Amphenol Flying Under the Radar
Microchips are the brains of modern electronics but to be really useful they need to stay connected, which requires other parts: jacks and prongs, cables and sensors, antennas and switches.
Making any one of these isn’t hard. Making millions of the widgets according to thousands of specifications and delivering them just in time to large and demanding customers on every continent is another matter.
This space is dominated by Amphenol (NYSE: APH), the best little tech roll-up you’ve never heard of.
Amphenol has evolved from a maker of radio tube sockets 85 years ago to a jack-of-all-jacks today, offering the most extensive range of electronics mating paraphernalia.
The Wallingford, CT headquarters directs 62,000 employees worldwide and manufacturing operations in some 30 countries. Key markets include mobile phones and networks, IT and data communications, automotive, industrial and aerospace.
Amphenol is like a Radio Shack for the global supply chain, if Radio Shack delivered, never ran out of things and somehow managed to turn a profit.
The widgets are typically low-cost and fungible but Amphenol’s logistical breadth and reach are cutting edge. Its strategy of buying smaller suppliers to bulk up in the markets growing faster has so far served it well.
Statistically speaking, this is the sort of stock chart you want to buy. Amphenol has outperformed the broader market and delivered shareholder value for years, and there is no reason to believe its run is over.
In fact, the only inflection point in sight is the recent acceleration in global economic growth. This is bound to boost many of the sectors Amphenol supplies, and the company now books 72% of its sales outside the U.S.
The dividend yields just under 1% and Amphenol is spending another 2% or so of market cap on annual share buybacks. Dividends and buybacks account for roughly half the cash flow, while the other half is spent on acquisitions. That’s why, despite the rapid growth, net debt is modest and cheap, with last year’s interest costs amounting to just 7% of the cash flow from operations.

Written tasks:
**1.** Quote the Amphenol article starting with "Amphenol is like" and going on through "served it well.".
**2.** Answer these questions from the Amphenol article:
(a) What did Amphenol make 85 years ago?
(b) How many employees does the headquarters direct worldwide?
(c) What percentage of its sales does the company book outside the U.S.?
**3.** Proceed with the Amphenol article from its last sentence onward.
The lines after this have no connection to the Amphenol article.

Screen-element location records:
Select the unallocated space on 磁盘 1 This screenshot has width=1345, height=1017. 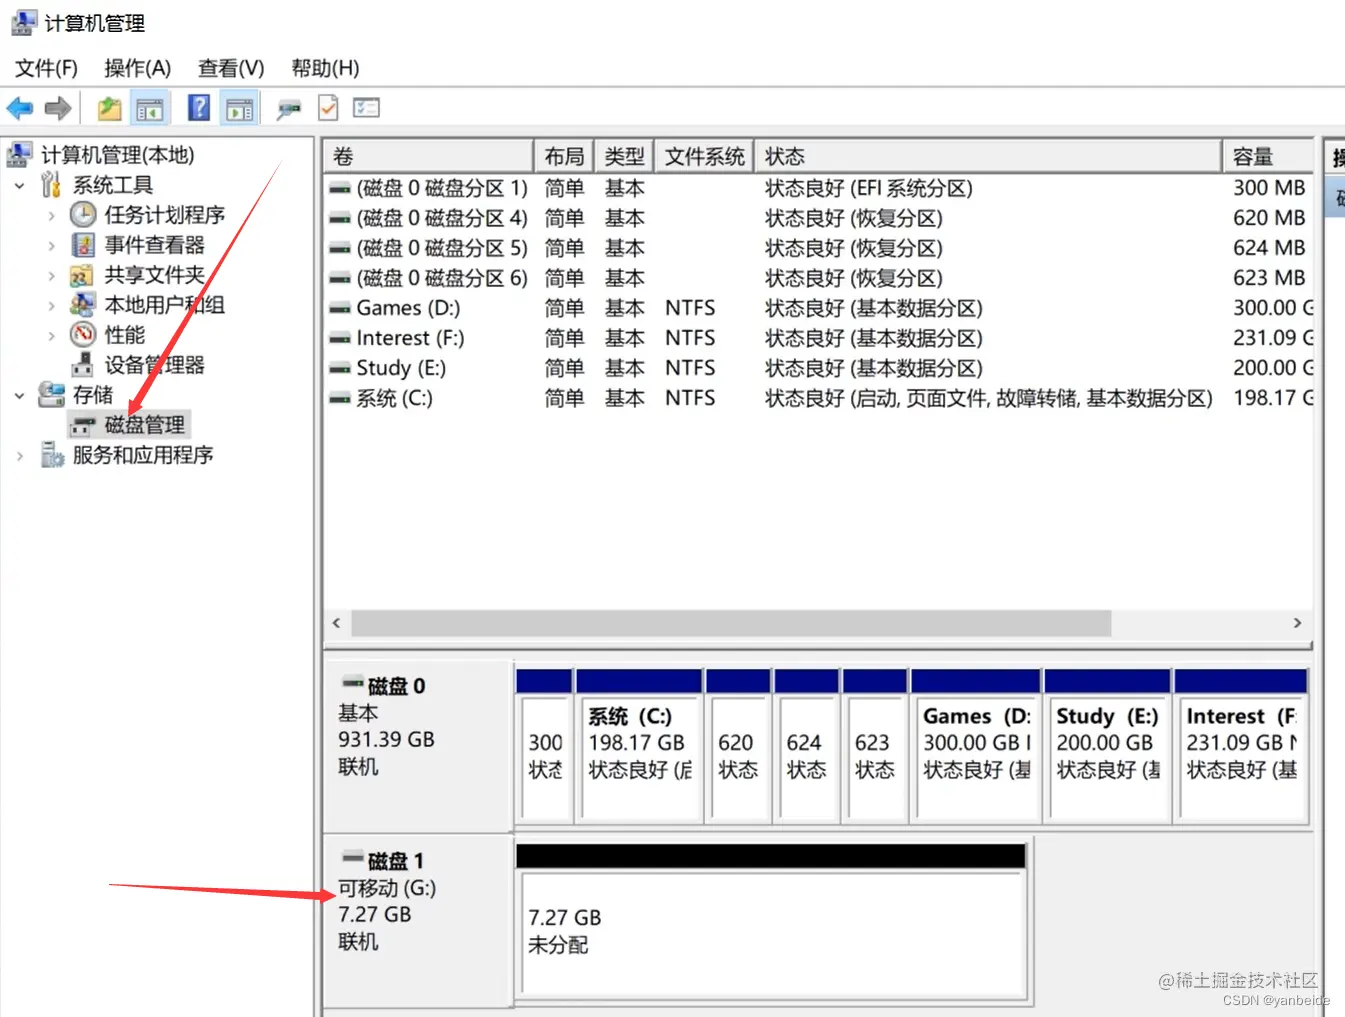tap(770, 930)
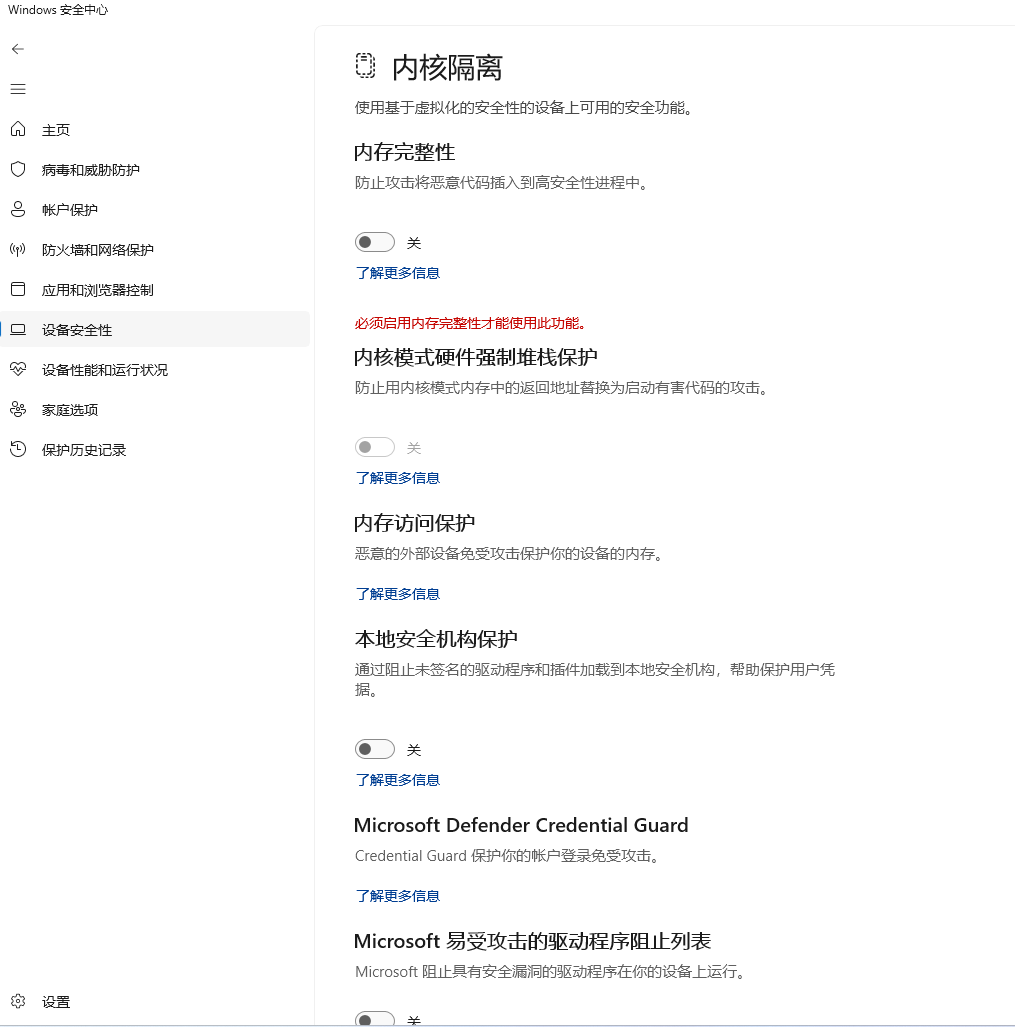Click the shield icon for 病毒和威胁防护
1015x1027 pixels.
18,169
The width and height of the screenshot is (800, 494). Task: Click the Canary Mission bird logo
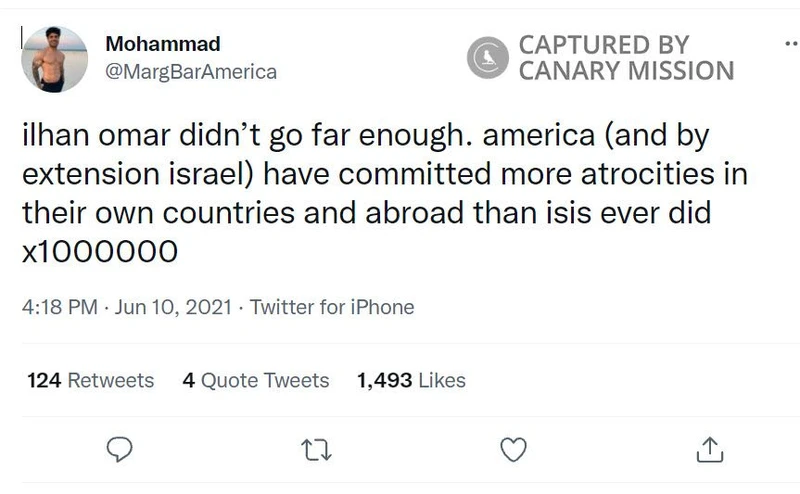(489, 57)
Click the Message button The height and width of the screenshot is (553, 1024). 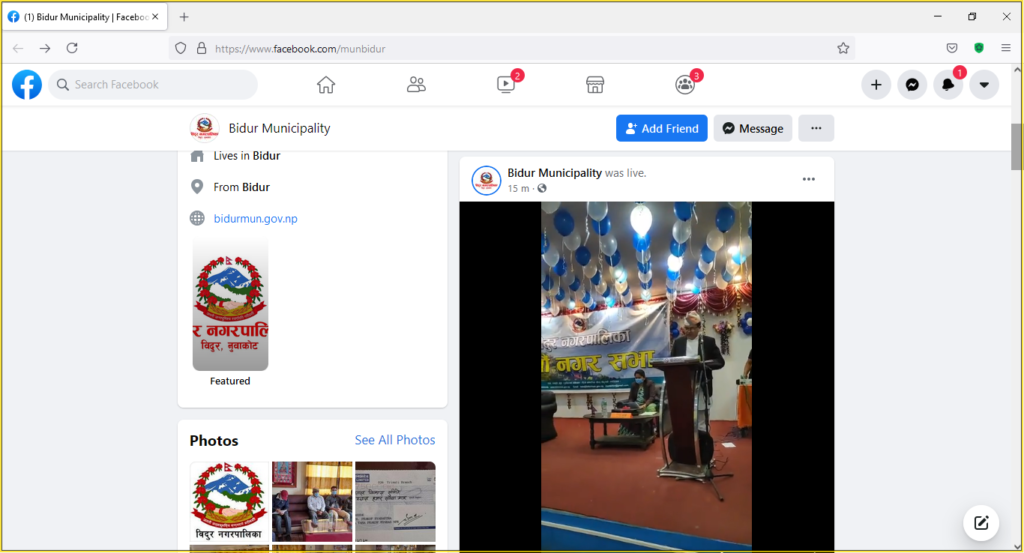753,128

Task-by-task answers:
**1.**
Amphenol is like a Radio Shack for the global supply chain, if Radio Shack delivered, never ran out of things and somehow managed to turn a profit.
The widgets are typically low-cost and fungible but Amphenol’s logistical breadth and reach are cutting edge. Its strategy of buying smaller suppliers to bulk up in the markets growing faster has so far served it well.

**2.**
(a) Radio tube sockets
(b) 62,000
(c) 72%

**3.**
You might think all the cables and sensors generate bare-bones margins, but Amphenol’s gross profit margin rose to a more-than-respectable 32.5% last year thanks to the latest acquisition, while the operating profit margin has been steady at just under 20% of revenue over the last three years.
If you’re a large electronics maker looking for a reliable supplier of interconnect components all over the world, there are other options besides Amphenol. But none is quite as capable, and quality and reliability matter most when the cost of the parts in question is a tiny fraction of the total.
The company is benefiting from the secular long-term trend of increased electronics content in autos, aircraft and other machinery.
The stock’s not really cheap but it hasn’t been in years and that hasn’t slowed its progress.
Investors are paying up a bit for a profitable and conservative industry leader that continues to meet high expectations and is poised to benefit from a broad pickup in growth. This is not a Hail Mary pick but rather one that can reliably move the chains without getting sacked too often. Buy APH below $80.
Stock Talk
Edward Getchell
AMPHENOL CORP seems to be a Steady Eddy, growing nicely. It has passed your “buy up to limit” of $80, set in March 2017. Is it still a buy, now above $86?
Ed
Igor Greenwald
I think it’s more of a Hold than a Buy at this price, Ed; has performed exactly as I’d hoped but less upside from here.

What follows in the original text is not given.